## DIRECTION
Pick up the chapter on Miss Anthony's southern trip and the Atlanta convention right after its last sentence and keep it going.

## TEXT BLOCK
———
CHAPTER XLIV.
THE SOUTHERN TRIP—THE ATLANTA CONVENTION.
1895
The day following the Kansas election, November 7, 1894, Miss Anthony started at 10 o'clock in the morning for Beatrice, Neb., to make the opening speech at the State Suffrage Convention; arrived at 6 p. m., took a cup of tea, dressed and, without having had one moment's rest, found herself at the opera house in the presence of a splendid audience. After she was seated on the platform a telegram was handed her saying the suffrage amendment had been lost in Kansas by an immense majority. Yet, in spite of the terrible physical strain of the past weeks and in the face of this stunning news, it is said she never made a stronger, more logical and comprehensive speech than on this occasion. She reviewed the amendment campaigns of the last twenty-five years, describing the causes of defeat or success, and pointing out the necessity of educational effort beginning with the primaries and continuing through all the conventions and political meetings up to the very day of election.
Although she received urgent invitations to speak at various points in the State, she declined all and left the next morning early for Leavenworth; and the day following, November 9, was on her way eastward. After a day in Chicago she went directly to Philadelphia, where she attended a reception given by the New Century Club to Mary Mapes Dodge; had several business meetings regarding the affairs of the national association; then hastened by night train to the New York convention at Ithaca. Here again, without a day's rest, she made a stirring address to an audience which packed the opera house to the top row of the upper gallery, sat on the steps and filled the aisles. The convention was welcomed by the mayor of Ithaca and President Schurmann, of Cornell. The latter invited the officers and delegates to visit the university and accompanied them on their tour of inspection. Miss Anthony spoke to the girls of Sage College after dinner, gave them many new ideas long to be remembered, and was received with enthusiasm and affection.
———
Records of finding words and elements
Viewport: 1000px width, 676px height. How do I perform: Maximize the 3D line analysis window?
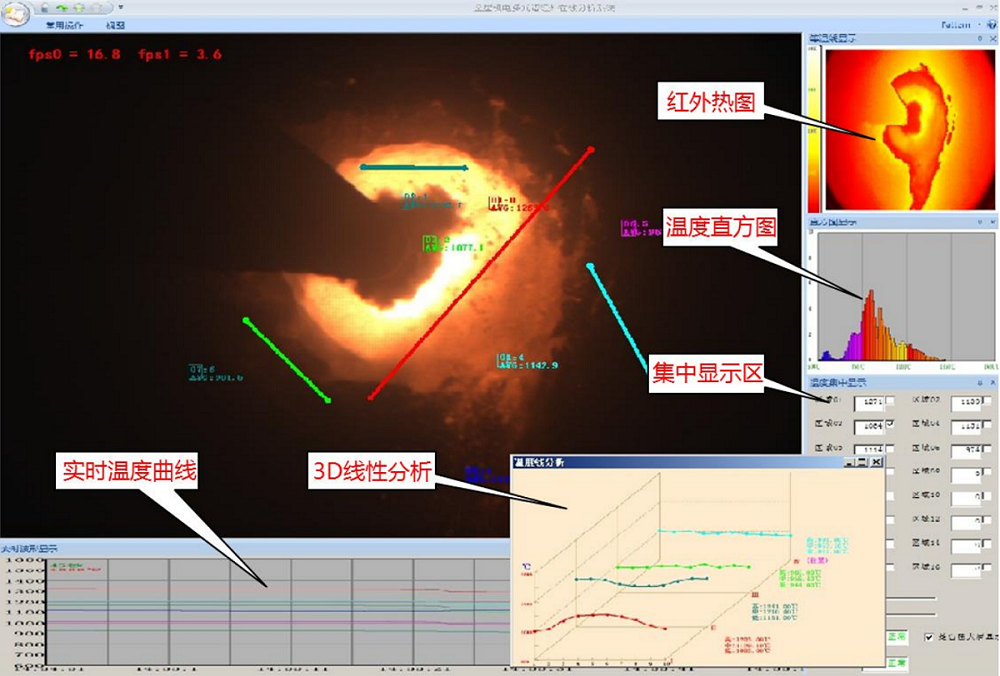[863, 463]
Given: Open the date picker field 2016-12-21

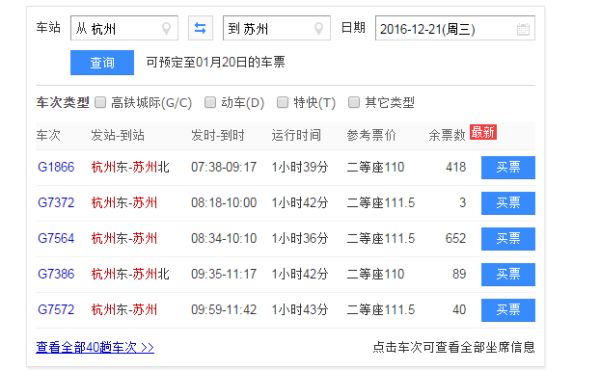Looking at the screenshot, I should tap(455, 28).

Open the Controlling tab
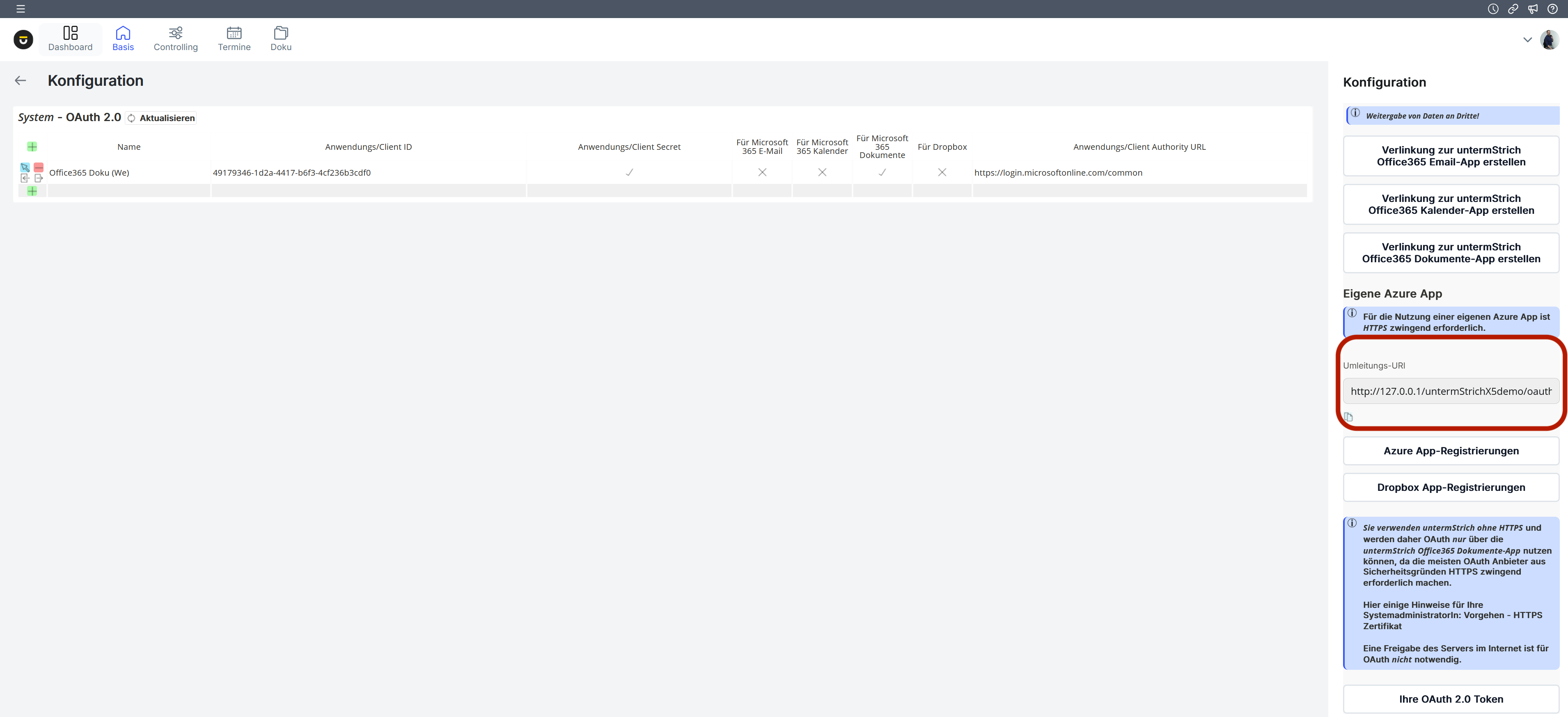tap(175, 39)
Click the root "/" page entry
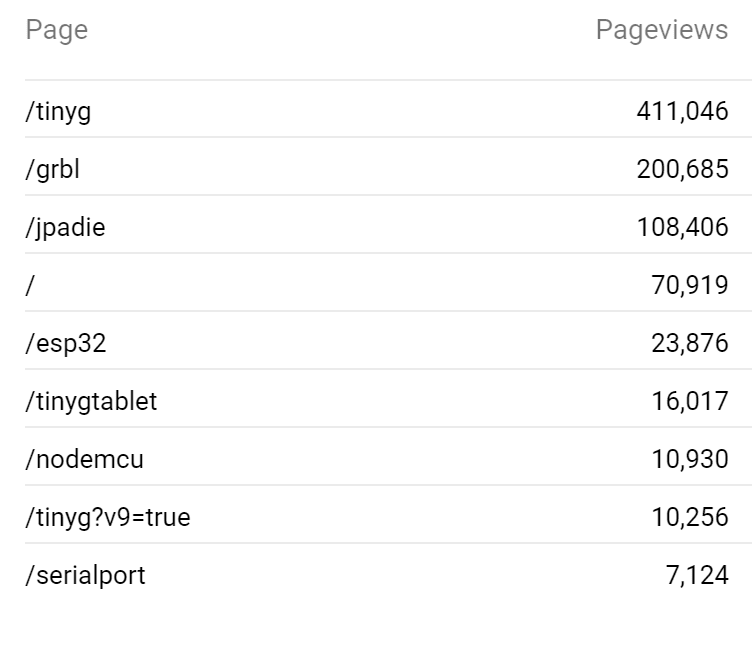The height and width of the screenshot is (660, 752). [30, 285]
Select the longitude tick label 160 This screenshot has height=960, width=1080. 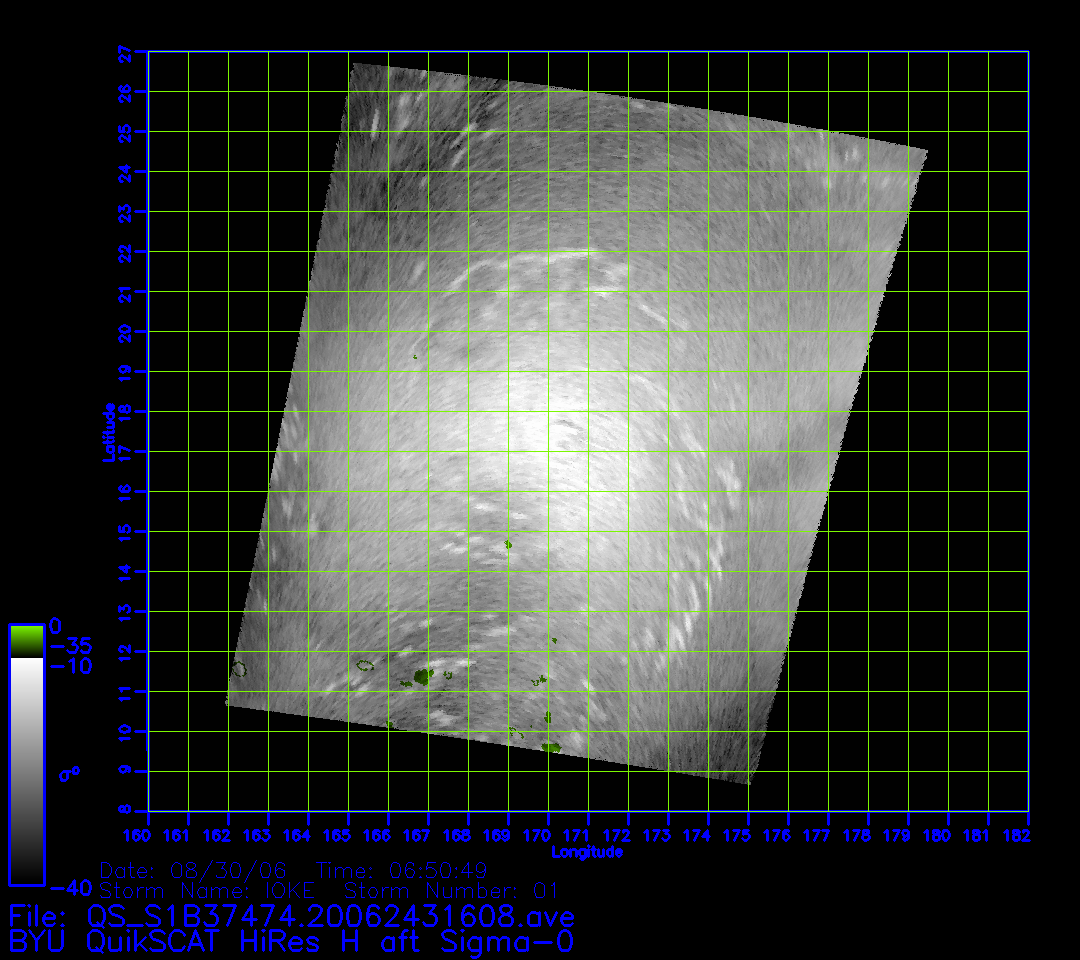148,834
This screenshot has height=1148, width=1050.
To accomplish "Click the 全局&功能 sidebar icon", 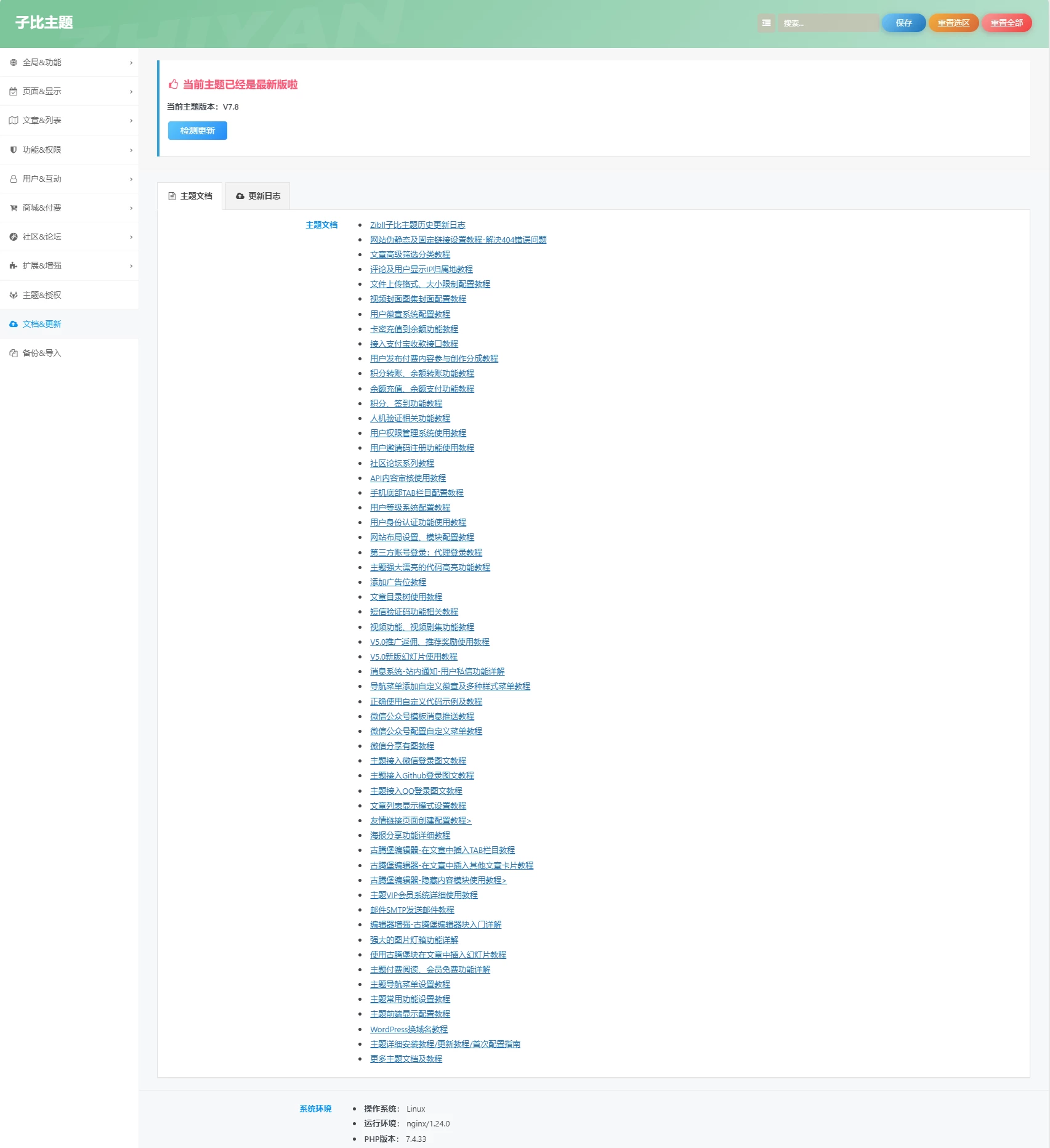I will click(14, 62).
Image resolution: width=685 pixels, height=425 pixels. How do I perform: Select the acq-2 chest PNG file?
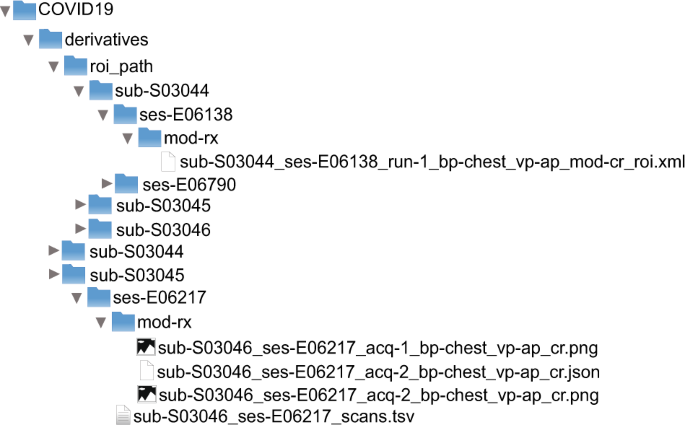pos(379,395)
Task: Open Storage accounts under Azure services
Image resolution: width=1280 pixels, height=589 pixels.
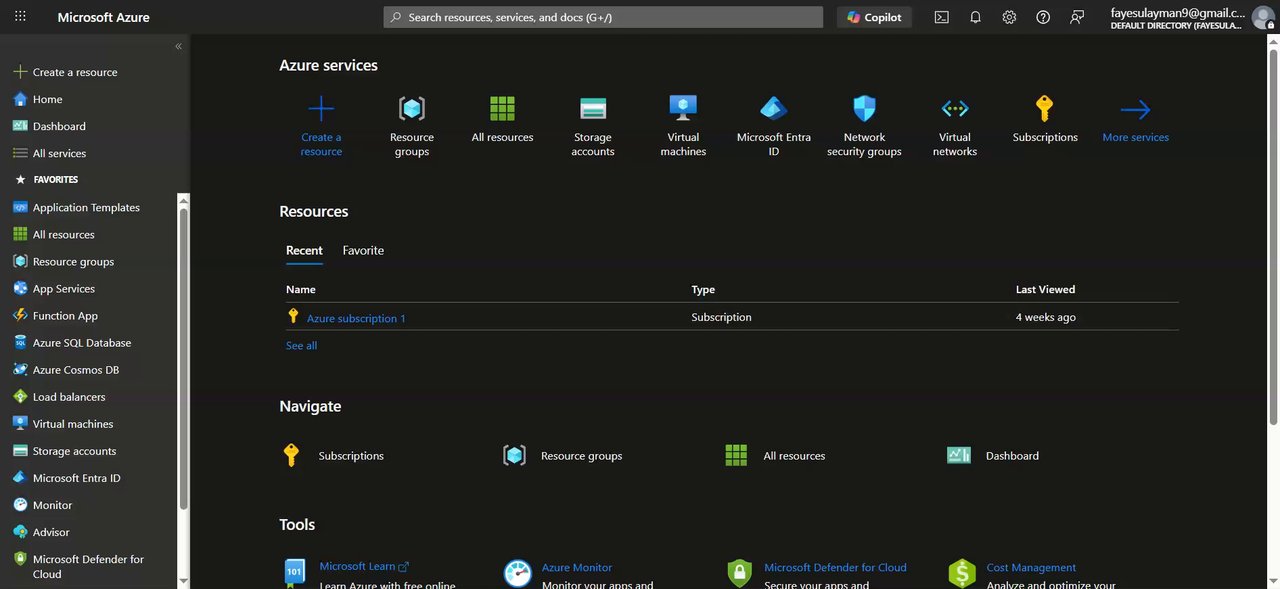Action: [593, 125]
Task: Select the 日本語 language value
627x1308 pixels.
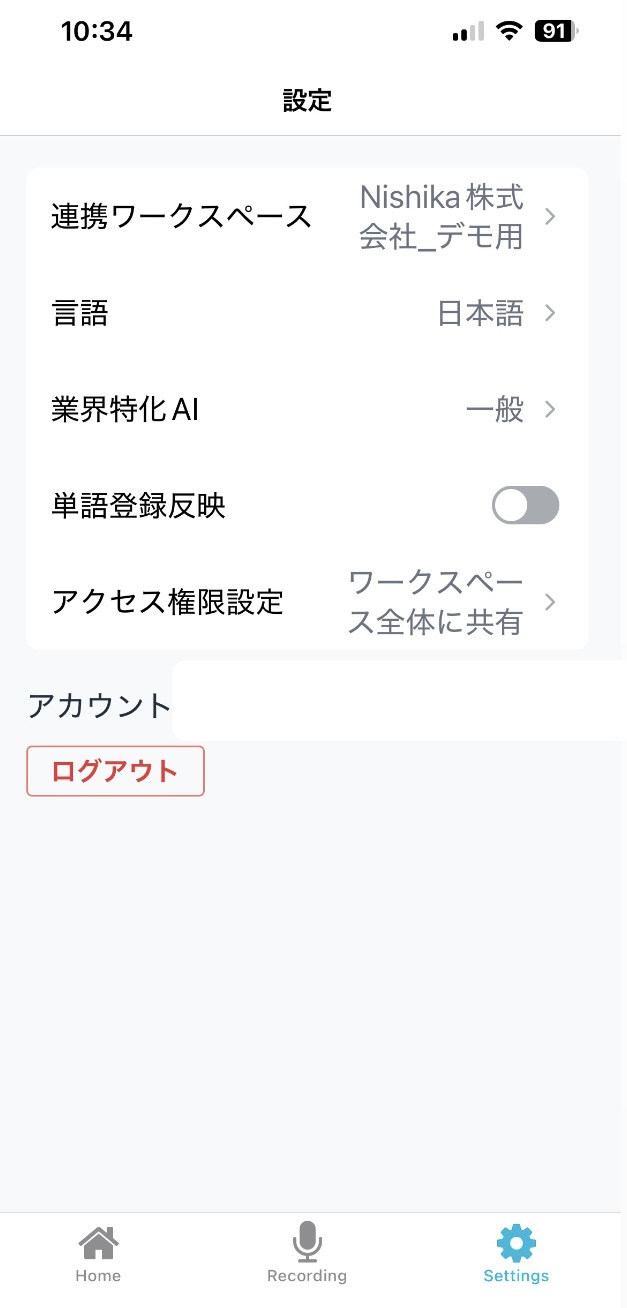Action: pos(480,314)
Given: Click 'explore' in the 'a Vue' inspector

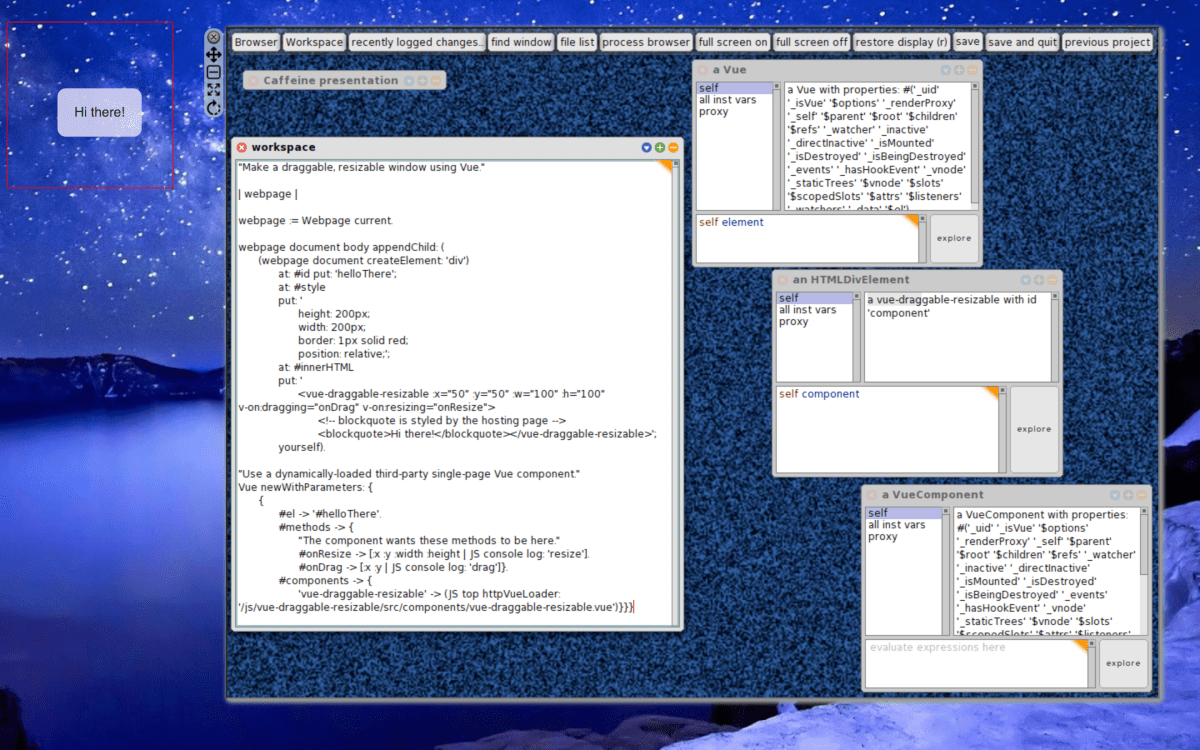Looking at the screenshot, I should point(954,238).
———
## TASK ANSWER
The next evening, November 15, she returned to Rochester. She had just concluded two of the hardest campaigns ever made for woman suffrage; for almost one year she had found no rest for the sole of her foot, not an hour's respite for the tired brain, and yet the letters and the entries in the journal show her to be as cheerful, as philosophical, as full of hopeful plans, as ever she had been in all her long and busy life. After just one day at home she started for Cleveland. The W. C. T. U. were holding a national convention in that city and were to have a great "gospel suffrage" meeting in Music Hall, Sunday afternoon, which she was invited to address. The Cleveland Leader, in describing the occasion, said:
Miss Willard, the chieftain of the white ribbon army, introduced Miss Anthony, the chieftain of the yellow ribbon army, saying: "Once we would not have allowed the yellow ribbon to be so generously displayed here. Had its wearers asked us to admit it with the white we might have voted it down; but the yellow badge of the suffragists looks natural now. The golden rule has done it. Well do I remember that in the hard struggle mother and I had in paying the taxes on our little home, no man appeared to pay them for us. Had I been condemned to death I would not have expected a man to startup and take my place. Susan B. Anthony—she of the senatorial mind—will be remembered when the politicians of today have long been doomed to 'innocuous desuetude.'" Miss Willard then quoted a few familiar lines ending with the sentence, "And Susan B. Anthony has been ordained of God to lead us on."
Miss Anthony was greeted with a rousing Chautauqua salute. "I am delighted beyond measure," she said, "that at last the women of this great national body have found there is only one way by which they can reach their desired end, and that is by the ballot. What is 'gospel suffrage?' It is a system by which truth and justice might be made the uppermost principles of government. Every election is the solution of a mathematical problem, the figuring out of what the majority desire. We have in this country mercantile, mining, manufacturing and all kinds of business by which money can be made. The interests of every one of these are put into the political scale, but when the moral issues are put in the other side the material pull them down. Why? Because the moral issues are not weighted with votes. The men who are associated with women in movements of reform get no more in the way of legislation than do women themselves, because when they go to the legislatures or to Congress they have back of them only a disfranchised class.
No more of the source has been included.